Malawi-Tanzania yet to sign simplified trade regime pact
Three months after Malawi and Tanzania pledged to finalise a Simplified Trade Regime (STR) agreement to enhance cross-border trade, the pact remains unsigned, raising concerns over long-term trade policy stability, it has emerged.
The STR was meant to cement a fragile diplomatic truce following a brief but disruptive trade spat in early this year.

In a brief interview yesterday, Ministry of Trade and Industry spokesperson Patrick Botha said: “Negotiations are still underway. We are awaiting conclusion and signing just like we did with Mozambique.”
Despite not signing the agreement, trade activity between the two countries in ongoing, according to Cross-border Traders Association of Malawi chairperson Yohane Simon.
“Trade has been going smoothly in the past two months. We have a solid trade relationship,” he said.
In March, Minister of Industry and Trade Vitumbiko Mumba announced a ban on imports of agricultural goods such as maize, rice, flour, bananas and ginger to protect local producers and preserve foreign reserves.
Tanzania responded with a retaliatory ban on Malawian imports and halted fertiliser exports while suspending the transit of goods through its ports, a critical artery for Malawi’s foreign trade.
The two countries reached a ministerial understanding in late April and lifted their respective bans and agreed to finalise and implement the STR by May 30 to streamline customs procedures and safeguard small-scale traders from future shocks.

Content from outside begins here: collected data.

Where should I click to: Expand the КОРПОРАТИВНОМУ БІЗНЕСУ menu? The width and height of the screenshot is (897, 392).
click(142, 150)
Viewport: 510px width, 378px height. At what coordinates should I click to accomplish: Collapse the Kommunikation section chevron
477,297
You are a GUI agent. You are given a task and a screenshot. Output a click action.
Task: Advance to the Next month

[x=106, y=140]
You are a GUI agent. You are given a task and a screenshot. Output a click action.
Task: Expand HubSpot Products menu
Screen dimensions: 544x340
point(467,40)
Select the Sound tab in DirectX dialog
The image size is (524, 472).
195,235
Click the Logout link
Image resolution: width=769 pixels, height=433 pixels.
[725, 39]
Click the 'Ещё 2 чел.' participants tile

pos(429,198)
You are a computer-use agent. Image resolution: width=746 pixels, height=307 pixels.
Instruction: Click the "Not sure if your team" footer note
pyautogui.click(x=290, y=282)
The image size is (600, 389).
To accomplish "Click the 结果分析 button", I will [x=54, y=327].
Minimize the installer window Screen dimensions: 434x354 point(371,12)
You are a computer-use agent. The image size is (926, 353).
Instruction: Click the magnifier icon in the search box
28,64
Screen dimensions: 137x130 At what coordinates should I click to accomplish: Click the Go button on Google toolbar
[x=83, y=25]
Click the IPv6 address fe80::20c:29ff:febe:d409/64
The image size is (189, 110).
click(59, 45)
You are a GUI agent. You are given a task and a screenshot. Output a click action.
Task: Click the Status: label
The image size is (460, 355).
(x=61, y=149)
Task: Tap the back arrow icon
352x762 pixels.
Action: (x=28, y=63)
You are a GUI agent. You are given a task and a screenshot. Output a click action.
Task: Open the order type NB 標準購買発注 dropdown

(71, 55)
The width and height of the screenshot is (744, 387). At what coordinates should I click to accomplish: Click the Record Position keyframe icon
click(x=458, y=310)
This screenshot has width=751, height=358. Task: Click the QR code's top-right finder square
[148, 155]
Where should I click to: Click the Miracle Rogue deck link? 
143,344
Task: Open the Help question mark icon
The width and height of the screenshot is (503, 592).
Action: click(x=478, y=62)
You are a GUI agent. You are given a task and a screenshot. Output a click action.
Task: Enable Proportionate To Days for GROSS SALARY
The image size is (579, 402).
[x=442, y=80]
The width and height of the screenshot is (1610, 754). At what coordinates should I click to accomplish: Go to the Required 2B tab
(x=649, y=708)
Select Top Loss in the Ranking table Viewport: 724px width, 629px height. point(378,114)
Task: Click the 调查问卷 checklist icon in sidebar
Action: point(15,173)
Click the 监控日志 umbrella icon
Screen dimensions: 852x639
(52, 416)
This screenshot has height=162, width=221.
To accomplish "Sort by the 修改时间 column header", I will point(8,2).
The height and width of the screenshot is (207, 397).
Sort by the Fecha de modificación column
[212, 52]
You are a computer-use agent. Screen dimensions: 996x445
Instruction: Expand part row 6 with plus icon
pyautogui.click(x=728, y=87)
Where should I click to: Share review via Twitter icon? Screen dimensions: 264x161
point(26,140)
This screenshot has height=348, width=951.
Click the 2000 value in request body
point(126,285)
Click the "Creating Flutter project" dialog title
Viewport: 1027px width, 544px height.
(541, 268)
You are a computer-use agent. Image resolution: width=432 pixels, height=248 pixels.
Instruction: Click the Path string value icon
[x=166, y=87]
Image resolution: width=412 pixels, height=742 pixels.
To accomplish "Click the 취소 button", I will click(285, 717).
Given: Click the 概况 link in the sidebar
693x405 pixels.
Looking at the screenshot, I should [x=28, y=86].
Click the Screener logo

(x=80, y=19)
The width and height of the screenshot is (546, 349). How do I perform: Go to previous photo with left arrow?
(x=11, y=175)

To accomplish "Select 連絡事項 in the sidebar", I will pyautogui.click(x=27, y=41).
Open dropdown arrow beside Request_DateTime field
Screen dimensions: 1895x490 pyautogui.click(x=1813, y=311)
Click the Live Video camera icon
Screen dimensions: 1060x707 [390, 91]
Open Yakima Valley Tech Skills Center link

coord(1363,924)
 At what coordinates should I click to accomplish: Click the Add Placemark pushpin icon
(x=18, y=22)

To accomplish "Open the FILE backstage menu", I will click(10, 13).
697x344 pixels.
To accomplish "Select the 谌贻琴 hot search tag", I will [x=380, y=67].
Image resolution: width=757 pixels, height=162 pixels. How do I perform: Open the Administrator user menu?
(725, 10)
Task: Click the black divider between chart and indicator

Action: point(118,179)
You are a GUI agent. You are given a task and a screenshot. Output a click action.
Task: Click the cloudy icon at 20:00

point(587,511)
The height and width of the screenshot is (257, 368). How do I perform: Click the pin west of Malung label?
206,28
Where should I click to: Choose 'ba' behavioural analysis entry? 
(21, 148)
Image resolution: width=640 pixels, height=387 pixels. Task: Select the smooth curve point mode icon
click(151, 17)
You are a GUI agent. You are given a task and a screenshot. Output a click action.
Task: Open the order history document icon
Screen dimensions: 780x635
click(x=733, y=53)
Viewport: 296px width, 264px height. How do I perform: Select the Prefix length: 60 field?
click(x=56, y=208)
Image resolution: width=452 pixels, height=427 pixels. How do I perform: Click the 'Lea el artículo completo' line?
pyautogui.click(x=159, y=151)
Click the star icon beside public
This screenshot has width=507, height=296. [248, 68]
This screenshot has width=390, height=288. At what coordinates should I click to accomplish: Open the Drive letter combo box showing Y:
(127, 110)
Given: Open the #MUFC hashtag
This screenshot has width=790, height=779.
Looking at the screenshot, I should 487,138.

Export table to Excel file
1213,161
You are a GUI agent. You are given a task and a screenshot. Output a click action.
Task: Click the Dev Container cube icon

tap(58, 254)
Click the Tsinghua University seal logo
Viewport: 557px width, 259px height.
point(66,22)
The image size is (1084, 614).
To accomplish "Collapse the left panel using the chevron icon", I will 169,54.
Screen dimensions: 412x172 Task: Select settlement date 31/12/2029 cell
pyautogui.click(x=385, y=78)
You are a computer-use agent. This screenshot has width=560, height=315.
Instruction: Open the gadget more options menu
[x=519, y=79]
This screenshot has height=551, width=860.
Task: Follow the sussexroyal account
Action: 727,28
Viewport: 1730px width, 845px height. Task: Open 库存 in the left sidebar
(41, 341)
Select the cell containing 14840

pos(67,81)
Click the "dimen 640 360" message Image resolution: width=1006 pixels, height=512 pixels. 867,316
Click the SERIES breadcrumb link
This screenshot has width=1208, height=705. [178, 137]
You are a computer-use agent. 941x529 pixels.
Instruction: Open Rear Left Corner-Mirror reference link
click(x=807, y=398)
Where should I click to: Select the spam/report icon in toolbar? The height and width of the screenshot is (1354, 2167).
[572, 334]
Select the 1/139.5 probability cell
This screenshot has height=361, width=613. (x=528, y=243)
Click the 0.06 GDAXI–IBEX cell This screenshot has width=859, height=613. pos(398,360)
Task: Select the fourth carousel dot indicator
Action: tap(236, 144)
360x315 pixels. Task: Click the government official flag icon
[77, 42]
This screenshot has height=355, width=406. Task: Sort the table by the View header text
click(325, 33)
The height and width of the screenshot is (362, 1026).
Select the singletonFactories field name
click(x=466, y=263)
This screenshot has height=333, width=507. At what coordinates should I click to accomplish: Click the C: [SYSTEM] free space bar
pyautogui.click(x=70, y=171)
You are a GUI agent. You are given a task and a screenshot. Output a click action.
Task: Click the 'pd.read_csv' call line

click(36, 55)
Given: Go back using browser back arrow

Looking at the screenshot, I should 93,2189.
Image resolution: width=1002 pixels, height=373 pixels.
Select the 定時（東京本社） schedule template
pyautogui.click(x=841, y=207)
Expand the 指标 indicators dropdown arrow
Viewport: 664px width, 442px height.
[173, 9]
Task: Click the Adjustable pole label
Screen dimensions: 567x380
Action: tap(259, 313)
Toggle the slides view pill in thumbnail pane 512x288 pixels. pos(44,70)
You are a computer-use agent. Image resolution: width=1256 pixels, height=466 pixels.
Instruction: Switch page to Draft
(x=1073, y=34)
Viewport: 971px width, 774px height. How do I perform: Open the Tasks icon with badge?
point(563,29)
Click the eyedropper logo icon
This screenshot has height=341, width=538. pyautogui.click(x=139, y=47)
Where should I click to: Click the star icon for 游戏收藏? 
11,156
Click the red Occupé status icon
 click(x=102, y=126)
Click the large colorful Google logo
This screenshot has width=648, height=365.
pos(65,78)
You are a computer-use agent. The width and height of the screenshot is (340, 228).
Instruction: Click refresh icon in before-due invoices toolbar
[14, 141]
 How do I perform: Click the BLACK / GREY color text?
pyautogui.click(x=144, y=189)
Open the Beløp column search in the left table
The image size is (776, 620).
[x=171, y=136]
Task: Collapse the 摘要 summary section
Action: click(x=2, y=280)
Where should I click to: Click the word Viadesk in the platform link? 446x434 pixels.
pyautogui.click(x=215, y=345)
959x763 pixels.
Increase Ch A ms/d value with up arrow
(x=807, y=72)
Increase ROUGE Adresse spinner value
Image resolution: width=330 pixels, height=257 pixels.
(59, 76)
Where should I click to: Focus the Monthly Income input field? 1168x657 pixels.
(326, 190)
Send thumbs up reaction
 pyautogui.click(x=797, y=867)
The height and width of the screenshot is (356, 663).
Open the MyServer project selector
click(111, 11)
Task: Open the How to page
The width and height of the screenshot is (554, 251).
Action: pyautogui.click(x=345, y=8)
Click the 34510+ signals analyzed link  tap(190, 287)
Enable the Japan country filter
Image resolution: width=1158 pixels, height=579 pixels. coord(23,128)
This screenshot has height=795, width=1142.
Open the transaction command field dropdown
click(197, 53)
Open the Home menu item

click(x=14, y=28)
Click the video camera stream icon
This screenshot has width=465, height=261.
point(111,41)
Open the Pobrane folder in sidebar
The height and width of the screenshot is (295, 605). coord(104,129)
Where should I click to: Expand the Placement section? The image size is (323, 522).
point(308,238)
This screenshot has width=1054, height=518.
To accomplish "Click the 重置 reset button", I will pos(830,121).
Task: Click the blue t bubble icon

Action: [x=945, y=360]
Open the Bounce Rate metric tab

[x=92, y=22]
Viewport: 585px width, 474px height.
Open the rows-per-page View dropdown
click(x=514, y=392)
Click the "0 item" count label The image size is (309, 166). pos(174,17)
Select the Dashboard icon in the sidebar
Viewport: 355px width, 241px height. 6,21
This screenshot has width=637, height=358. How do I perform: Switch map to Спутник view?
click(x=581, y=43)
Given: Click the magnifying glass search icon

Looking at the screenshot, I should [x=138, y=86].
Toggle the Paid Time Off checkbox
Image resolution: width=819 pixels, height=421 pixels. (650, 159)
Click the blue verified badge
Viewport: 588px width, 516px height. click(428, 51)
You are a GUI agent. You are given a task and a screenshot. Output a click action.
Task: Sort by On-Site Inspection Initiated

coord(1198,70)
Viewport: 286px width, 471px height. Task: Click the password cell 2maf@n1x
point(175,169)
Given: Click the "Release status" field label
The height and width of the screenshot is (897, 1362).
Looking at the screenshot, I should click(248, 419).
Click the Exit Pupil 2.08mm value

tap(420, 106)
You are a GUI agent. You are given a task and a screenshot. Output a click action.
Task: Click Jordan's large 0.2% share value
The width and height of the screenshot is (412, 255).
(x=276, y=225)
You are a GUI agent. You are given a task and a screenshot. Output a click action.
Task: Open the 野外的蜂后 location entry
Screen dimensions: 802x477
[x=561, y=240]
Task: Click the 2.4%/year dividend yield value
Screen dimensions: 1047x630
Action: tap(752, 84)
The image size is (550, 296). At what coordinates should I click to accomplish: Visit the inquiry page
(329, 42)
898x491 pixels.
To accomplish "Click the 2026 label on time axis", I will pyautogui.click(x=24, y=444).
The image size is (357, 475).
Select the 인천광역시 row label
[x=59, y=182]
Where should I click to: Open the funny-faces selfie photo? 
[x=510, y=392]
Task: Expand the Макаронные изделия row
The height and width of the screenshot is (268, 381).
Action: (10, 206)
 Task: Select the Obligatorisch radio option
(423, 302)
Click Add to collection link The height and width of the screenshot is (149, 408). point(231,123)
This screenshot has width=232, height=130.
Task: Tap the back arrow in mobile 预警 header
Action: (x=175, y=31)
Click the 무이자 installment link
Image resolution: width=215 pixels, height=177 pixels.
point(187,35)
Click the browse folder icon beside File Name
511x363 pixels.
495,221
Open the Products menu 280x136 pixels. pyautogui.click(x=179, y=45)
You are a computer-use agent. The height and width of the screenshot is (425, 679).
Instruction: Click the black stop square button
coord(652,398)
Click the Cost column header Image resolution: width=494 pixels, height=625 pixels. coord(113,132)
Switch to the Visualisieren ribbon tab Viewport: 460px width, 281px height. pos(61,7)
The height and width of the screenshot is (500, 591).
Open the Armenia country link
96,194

However, the agreement has not been signed, raising concerns about Malawi’s preparedness to institutionalise trade cooperation.
This return to normalcy offers some reassurance, but observers warn the current calm masks deeper vulnerabilities.
According to the World Bank’s July 2025 Malawi Economic Monitor, the episode exposed systemic weaknesses in Malawi’s trade governance.
“Informal cross-border traders, most of them women, suffered income losses of up to 60 percent, while trucks carrying perishables were stranded at key border points,” reads the World Bank report in part.
The unfinished STR leaves Malawi exposed to future diplomatic and logistical shocks, according to experts.
This means that with no binding framework to manage customs disputes or fast-track small-scale trader support, trade facilitation efforts remain ad hoc, thereby undermining long-term investor confidence and complicates Malawi’s ambition to deepen its role in regional markets.
The World Bank cautions that erratic trade policies, particularly bans imposed without notice, reinforce a pattern of unpredictability that fuels informal trade and discourages formal sector growth.
Lessons from Nigeria’s own import restriction saga show that while protectionist measures may seem pragmatic, they often backfire by stoking inflation and undermining regional goodwill.